→ Task details:
I'd like every record given again exactly, please.

→ Records excerpted from a collection:
--- START ---
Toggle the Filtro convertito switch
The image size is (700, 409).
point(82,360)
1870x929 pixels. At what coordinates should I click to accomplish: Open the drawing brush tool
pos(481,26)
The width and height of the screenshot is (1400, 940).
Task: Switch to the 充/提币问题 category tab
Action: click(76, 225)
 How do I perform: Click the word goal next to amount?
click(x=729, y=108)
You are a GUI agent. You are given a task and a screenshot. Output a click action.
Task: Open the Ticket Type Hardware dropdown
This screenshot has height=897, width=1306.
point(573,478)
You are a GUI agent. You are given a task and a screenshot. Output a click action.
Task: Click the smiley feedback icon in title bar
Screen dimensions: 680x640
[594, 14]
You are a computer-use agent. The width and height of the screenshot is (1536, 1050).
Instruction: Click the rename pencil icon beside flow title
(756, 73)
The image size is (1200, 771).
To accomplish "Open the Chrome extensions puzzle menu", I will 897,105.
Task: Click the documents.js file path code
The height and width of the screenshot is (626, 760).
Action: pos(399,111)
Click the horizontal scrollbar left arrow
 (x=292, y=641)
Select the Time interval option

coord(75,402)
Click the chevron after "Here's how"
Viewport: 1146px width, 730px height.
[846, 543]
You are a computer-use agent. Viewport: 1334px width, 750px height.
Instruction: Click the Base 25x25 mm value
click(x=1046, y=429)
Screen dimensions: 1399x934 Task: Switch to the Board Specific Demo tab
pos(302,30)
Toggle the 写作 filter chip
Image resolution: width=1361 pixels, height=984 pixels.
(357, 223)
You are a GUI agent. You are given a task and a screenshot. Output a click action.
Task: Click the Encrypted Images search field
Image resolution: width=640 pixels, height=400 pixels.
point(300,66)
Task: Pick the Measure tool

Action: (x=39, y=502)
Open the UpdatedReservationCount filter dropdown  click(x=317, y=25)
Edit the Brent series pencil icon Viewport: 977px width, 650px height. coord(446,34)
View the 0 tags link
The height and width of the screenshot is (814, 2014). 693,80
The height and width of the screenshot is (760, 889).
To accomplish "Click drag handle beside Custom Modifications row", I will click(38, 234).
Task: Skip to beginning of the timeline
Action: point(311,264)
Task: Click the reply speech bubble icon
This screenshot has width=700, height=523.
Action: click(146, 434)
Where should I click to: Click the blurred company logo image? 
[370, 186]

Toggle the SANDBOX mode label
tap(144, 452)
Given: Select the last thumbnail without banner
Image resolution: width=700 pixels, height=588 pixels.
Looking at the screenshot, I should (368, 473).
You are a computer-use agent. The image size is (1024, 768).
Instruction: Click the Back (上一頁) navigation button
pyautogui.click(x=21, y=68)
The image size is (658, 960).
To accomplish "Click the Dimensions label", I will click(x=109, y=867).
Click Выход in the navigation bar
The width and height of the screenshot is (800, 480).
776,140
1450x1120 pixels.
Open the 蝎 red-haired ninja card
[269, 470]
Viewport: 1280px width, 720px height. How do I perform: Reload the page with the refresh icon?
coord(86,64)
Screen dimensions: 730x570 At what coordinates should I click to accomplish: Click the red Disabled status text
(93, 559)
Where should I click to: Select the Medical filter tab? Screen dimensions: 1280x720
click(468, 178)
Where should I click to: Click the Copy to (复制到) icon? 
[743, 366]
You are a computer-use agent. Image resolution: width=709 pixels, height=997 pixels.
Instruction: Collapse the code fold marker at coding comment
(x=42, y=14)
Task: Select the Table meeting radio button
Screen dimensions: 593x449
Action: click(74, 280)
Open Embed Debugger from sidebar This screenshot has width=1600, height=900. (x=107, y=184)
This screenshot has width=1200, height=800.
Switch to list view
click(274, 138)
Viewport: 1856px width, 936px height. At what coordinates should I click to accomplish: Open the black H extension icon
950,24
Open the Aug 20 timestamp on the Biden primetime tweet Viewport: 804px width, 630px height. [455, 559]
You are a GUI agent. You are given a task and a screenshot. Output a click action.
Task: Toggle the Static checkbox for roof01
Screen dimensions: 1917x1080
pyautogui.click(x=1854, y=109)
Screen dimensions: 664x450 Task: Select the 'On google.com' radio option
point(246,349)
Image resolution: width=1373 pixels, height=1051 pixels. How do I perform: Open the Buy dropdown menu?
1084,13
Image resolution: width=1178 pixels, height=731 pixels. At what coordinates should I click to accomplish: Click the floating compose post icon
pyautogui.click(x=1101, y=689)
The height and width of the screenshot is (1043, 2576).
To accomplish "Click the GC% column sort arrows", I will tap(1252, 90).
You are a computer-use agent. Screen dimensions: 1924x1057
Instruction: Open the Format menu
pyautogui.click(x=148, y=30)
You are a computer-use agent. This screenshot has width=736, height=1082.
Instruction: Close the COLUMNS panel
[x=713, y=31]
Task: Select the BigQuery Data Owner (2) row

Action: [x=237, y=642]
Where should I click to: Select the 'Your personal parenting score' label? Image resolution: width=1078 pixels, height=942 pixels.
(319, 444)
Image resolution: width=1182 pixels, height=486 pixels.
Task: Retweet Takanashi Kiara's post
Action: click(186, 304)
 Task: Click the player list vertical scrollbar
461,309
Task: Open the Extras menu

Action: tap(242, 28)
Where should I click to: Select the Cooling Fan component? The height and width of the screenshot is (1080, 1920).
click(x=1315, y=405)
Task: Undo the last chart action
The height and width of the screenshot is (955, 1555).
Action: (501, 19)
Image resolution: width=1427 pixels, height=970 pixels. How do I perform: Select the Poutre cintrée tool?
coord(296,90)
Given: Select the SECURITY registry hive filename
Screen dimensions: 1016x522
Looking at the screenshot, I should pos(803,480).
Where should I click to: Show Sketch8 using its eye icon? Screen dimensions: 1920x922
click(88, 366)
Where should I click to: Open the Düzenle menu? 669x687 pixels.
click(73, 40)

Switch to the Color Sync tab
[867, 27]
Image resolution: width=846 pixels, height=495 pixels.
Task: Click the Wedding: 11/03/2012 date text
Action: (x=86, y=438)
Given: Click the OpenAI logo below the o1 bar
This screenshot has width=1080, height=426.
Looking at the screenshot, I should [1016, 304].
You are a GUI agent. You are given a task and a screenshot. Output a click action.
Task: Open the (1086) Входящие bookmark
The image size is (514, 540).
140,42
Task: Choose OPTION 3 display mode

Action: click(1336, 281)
--- END ---
→ Result of the task:
Toggle the Filtro convertito switch
The image size is (700, 409).
point(82,360)
1870x929 pixels. At what coordinates should I click to accomplish: Open the drawing brush tool
pos(481,26)
The width and height of the screenshot is (1400, 940).
Task: Switch to the 充/提币问题 category tab
Action: click(76, 225)
 How do I perform: Click the word goal next to amount?
click(x=729, y=108)
You are a GUI agent. You are given a task and a screenshot. Output a click action.
Task: Open the Ticket Type Hardware dropdown
This screenshot has height=897, width=1306.
point(573,478)
You are a GUI agent. You are given a task and a screenshot. Output a click action.
Task: Click the smiley feedback icon in title bar
Screen dimensions: 680x640
[594, 14]
You are a computer-use agent. The width and height of the screenshot is (1536, 1050).
Instruction: Click the rename pencil icon beside flow title
(756, 73)
The image size is (1200, 771).
To accomplish "Open the Chrome extensions puzzle menu", I will 897,105.
Task: Click the documents.js file path code
The height and width of the screenshot is (626, 760).
Action: pos(399,111)
Click the horizontal scrollbar left arrow
 (x=292, y=641)
Select the Time interval option

coord(75,402)
Click the chevron after "Here's how"
Viewport: 1146px width, 730px height.
[846, 543]
You are a computer-use agent. Viewport: 1334px width, 750px height.
Instruction: Click the Base 25x25 mm value
click(x=1046, y=429)
Screen dimensions: 1399x934 Task: Switch to the Board Specific Demo tab
pos(302,30)
Toggle the 写作 filter chip
Image resolution: width=1361 pixels, height=984 pixels.
(357, 223)
You are a GUI agent. You are given a task and a screenshot. Output a click action.
Task: Click the Encrypted Images search field
Image resolution: width=640 pixels, height=400 pixels.
point(300,66)
Task: Pick the Measure tool

Action: (x=39, y=502)
Open the UpdatedReservationCount filter dropdown  click(x=317, y=25)
Edit the Brent series pencil icon Viewport: 977px width, 650px height. coord(446,34)
View the 0 tags link
The height and width of the screenshot is (814, 2014). 693,80
The height and width of the screenshot is (760, 889).
To accomplish "Click drag handle beside Custom Modifications row", I will click(38, 234).
Task: Skip to beginning of the timeline
Action: point(311,264)
Task: Click the reply speech bubble icon
This screenshot has width=700, height=523.
Action: click(146, 434)
Where should I click to: Click the blurred company logo image? 
[370, 186]

Toggle the SANDBOX mode label
tap(144, 452)
Given: Select the last thumbnail without banner
Image resolution: width=700 pixels, height=588 pixels.
Looking at the screenshot, I should (368, 473).
You are a computer-use agent. The image size is (1024, 768).
Instruction: Click the Back (上一頁) navigation button
pyautogui.click(x=21, y=68)
The image size is (658, 960).
To accomplish "Click the Dimensions label", I will click(x=109, y=867).
Click Выход in the navigation bar
The width and height of the screenshot is (800, 480).
776,140
1450x1120 pixels.
Open the 蝎 red-haired ninja card
[269, 470]
Viewport: 1280px width, 720px height. How do I perform: Reload the page with the refresh icon?
coord(86,64)
Screen dimensions: 730x570 At what coordinates should I click to accomplish: Click the red Disabled status text
(93, 559)
Where should I click to: Select the Medical filter tab? Screen dimensions: 1280x720
click(468, 178)
Where should I click to: Click the Copy to (复制到) icon? 
[743, 366]
You are a computer-use agent. Image resolution: width=709 pixels, height=997 pixels.
Instruction: Collapse the code fold marker at coding comment
(x=42, y=14)
Task: Select the Table meeting radio button
Screen dimensions: 593x449
Action: click(74, 280)
Open Embed Debugger from sidebar This screenshot has width=1600, height=900. (x=107, y=184)
This screenshot has width=1200, height=800.
Switch to list view
click(274, 138)
Viewport: 1856px width, 936px height. At what coordinates should I click to accomplish: Open the black H extension icon
950,24
Open the Aug 20 timestamp on the Biden primetime tweet Viewport: 804px width, 630px height. [455, 559]
You are a GUI agent. You are given a task and a screenshot. Output a click action.
Task: Toggle the Static checkbox for roof01
Screen dimensions: 1917x1080
pyautogui.click(x=1854, y=109)
Screen dimensions: 664x450 Task: Select the 'On google.com' radio option
point(246,349)
Image resolution: width=1373 pixels, height=1051 pixels. How do I perform: Open the Buy dropdown menu?
1084,13
Image resolution: width=1178 pixels, height=731 pixels. At what coordinates should I click to accomplish: Click the floating compose post icon
pyautogui.click(x=1101, y=689)
The height and width of the screenshot is (1043, 2576).
To accomplish "Click the GC% column sort arrows", I will tap(1252, 90).
You are a computer-use agent. Screen dimensions: 1924x1057
Instruction: Open the Format menu
pyautogui.click(x=148, y=30)
You are a computer-use agent. This screenshot has width=736, height=1082.
Instruction: Close the COLUMNS panel
[x=713, y=31]
Task: Select the BigQuery Data Owner (2) row

Action: [x=237, y=642]
Where should I click to: Select the 'Your personal parenting score' label? Image resolution: width=1078 pixels, height=942 pixels.
(319, 444)
Image resolution: width=1182 pixels, height=486 pixels.
Task: Retweet Takanashi Kiara's post
Action: click(186, 304)
 Task: Click the player list vertical scrollbar
461,309
Task: Open the Extras menu

Action: tap(242, 28)
Where should I click to: Select the Cooling Fan component? The height and width of the screenshot is (1080, 1920).
click(x=1315, y=405)
Task: Undo the last chart action
The height and width of the screenshot is (955, 1555).
Action: (501, 19)
Image resolution: width=1427 pixels, height=970 pixels. How do I perform: Select the Poutre cintrée tool?
coord(296,90)
Given: Select the SECURITY registry hive filename
Screen dimensions: 1016x522
Looking at the screenshot, I should pos(803,480).
Where should I click to: Show Sketch8 using its eye icon? Screen dimensions: 1920x922
click(88, 366)
Where should I click to: Open the Düzenle menu? 669x687 pixels.
click(73, 40)

Switch to the Color Sync tab
[867, 27]
Image resolution: width=846 pixels, height=495 pixels.
Task: Click the Wedding: 11/03/2012 date text
Action: (x=86, y=438)
Given: Click the OpenAI logo below the o1 bar
This screenshot has width=1080, height=426.
Looking at the screenshot, I should [1016, 304].
You are a GUI agent. You are given a task and a screenshot. Output a click action.
Task: Open the (1086) Входящие bookmark
The image size is (514, 540).
140,42
Task: Choose OPTION 3 display mode

Action: click(1336, 281)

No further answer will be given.